§ Data listing
- - -

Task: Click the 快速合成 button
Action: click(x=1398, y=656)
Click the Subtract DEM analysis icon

- - -

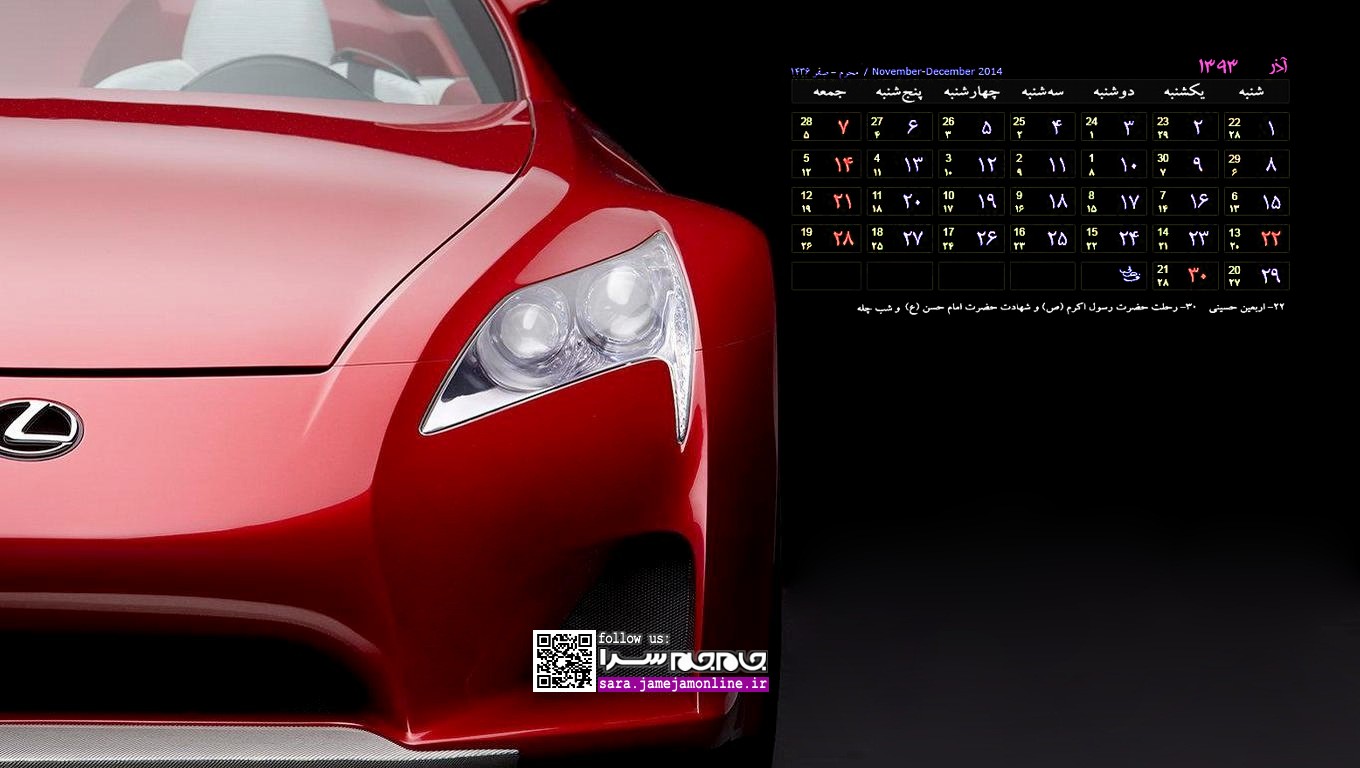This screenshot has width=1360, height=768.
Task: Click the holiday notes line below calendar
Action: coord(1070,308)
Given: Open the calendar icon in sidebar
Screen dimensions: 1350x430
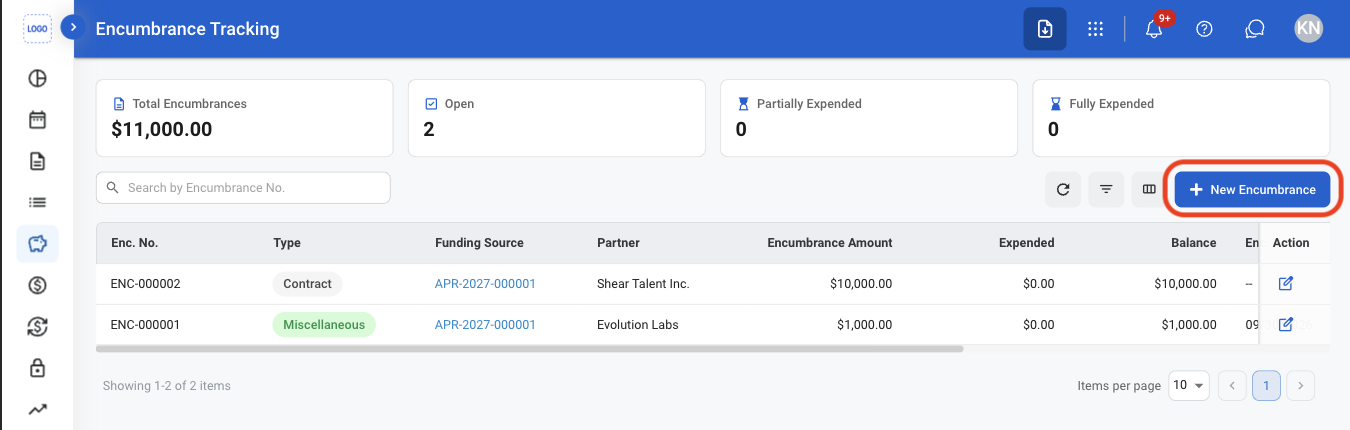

- - -

§ The task
Reproduce verbatim the rows in the stretch from the line containing "This screenshot has width=1360, height=768." through the line containing "Screen dimensions: 1350x430", both included, and leave the pictures out of your answer.

§ Full output
This screenshot has width=1360, height=768.
Task: Click the holiday notes line below calendar
Action: coord(1070,308)
Given: Open the calendar icon in sidebar
Screen dimensions: 1350x430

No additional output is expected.